This repository contains a Looker block for analysing Google Cloud Platform logs. We provide a Looker model called GCP Billing which sits on top of GCP billing log exports. This model allows you to analyse billing data across projects and across services and resource types, allowing you to efficiently manage you GCP Billing account. We also provide projected monthly spend based on your current daily billing, so you can take actions to control spending across your organization.
Let's run through the steps in Google Cloud Platform to setup the logging exports.
Create a BigQuery dataset for the billing logs. Go to the Google Cloud Platform console, and select BigQuery, or go to https://bigquery.cloud.google.com/. Click the drop down next to the project name and select Create New Dataset, set a location and click OK.
Optional: We recommend setting up a new GCP Project, purely for this purpose.
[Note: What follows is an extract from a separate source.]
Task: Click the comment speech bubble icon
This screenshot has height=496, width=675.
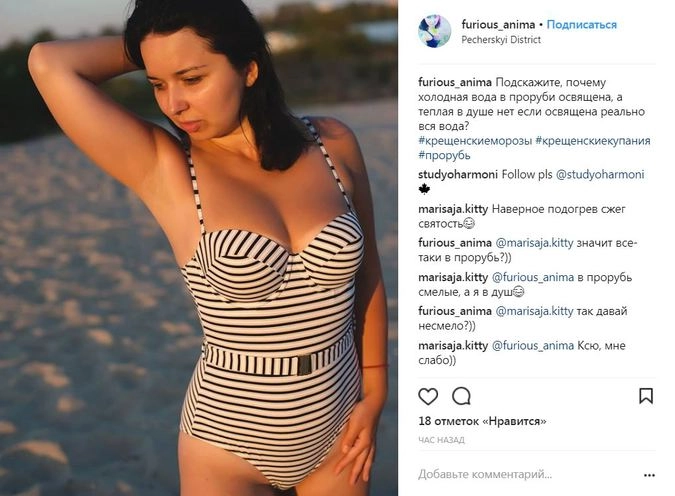Action: 461,396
To setup a billing export to BigQuery do the following:
- Go to the Google Cloud Platform console and select Billing
- Choose the appropriate billing account (if you have more than one) using Manage billing accounts
- Click Billing Export > BigQuery export
- Select the Project and Dataset you created earlier
- Click Enable BigQuery export
Billing data will now be exported to your dataset at regular intervals. The Billing export table is date partitioned, and will incur a small data storage charge.
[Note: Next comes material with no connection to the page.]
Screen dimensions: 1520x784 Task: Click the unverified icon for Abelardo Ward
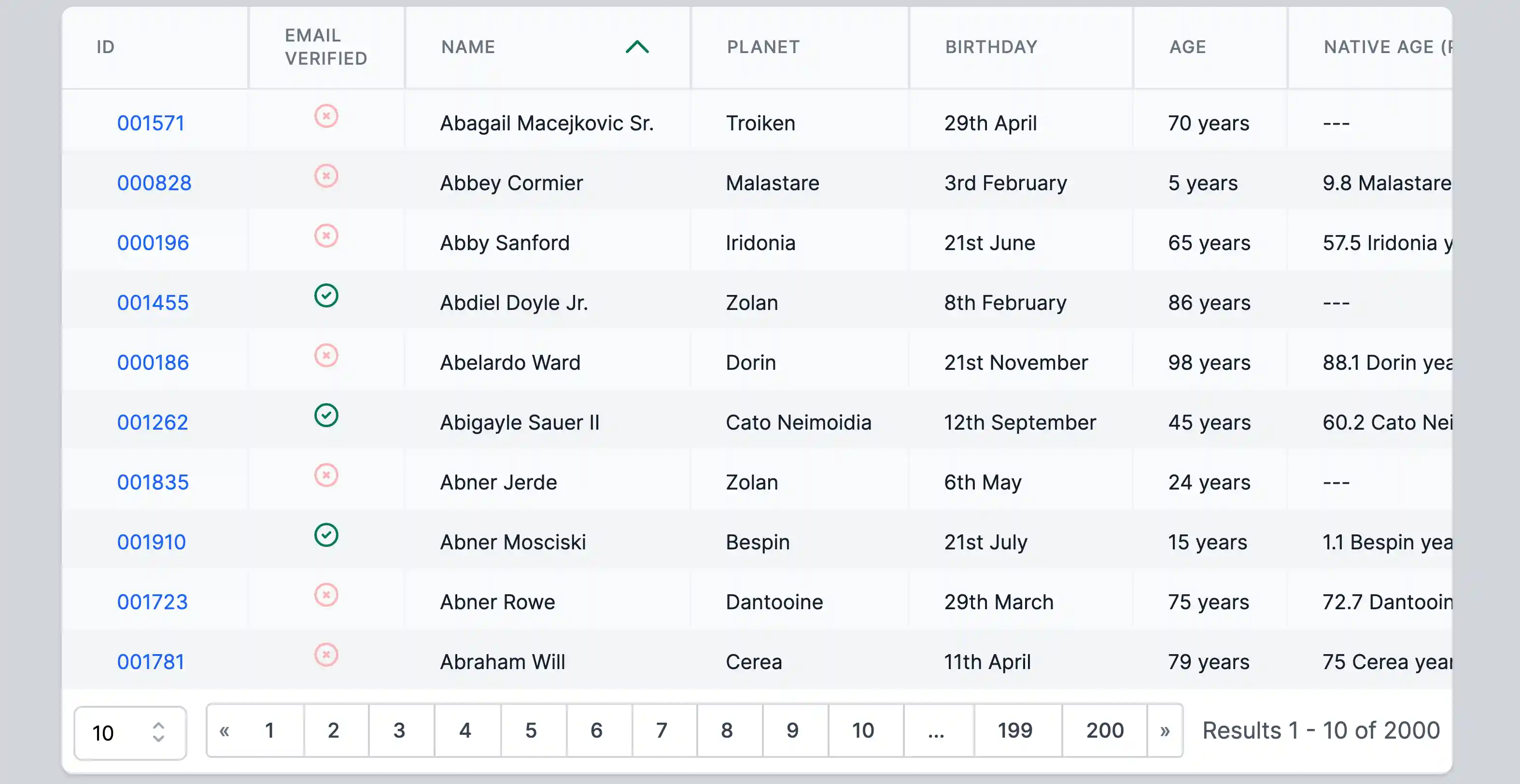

Note: Recently the GCP Billing Export moved from Beta to v1. If you activated the billing export before the change, then there will be two tables in your export dataset. This model sits on top of the new v1 table, as the old table will soon be deprecated.
- Go to BigQuery and copy the name of the billing export table, this will start gcp_billing_export_
- Create a new Database Connection in Looker to connect to the BigQuery dataset: follow the steps here to create a service account in GCP and add a new connection to Looker, ensure you use BigQuery standard SQL
You should now be ready to start monitoring your GCP usage.
This block uses Refinements to facilitate customization of most LookML components included. These refinements can be used to add new content, or update existing content (such as the link and drill_field parameters on the total_cost measure.) For more information on using refinements to customize marketplace blocks, please see this documentation.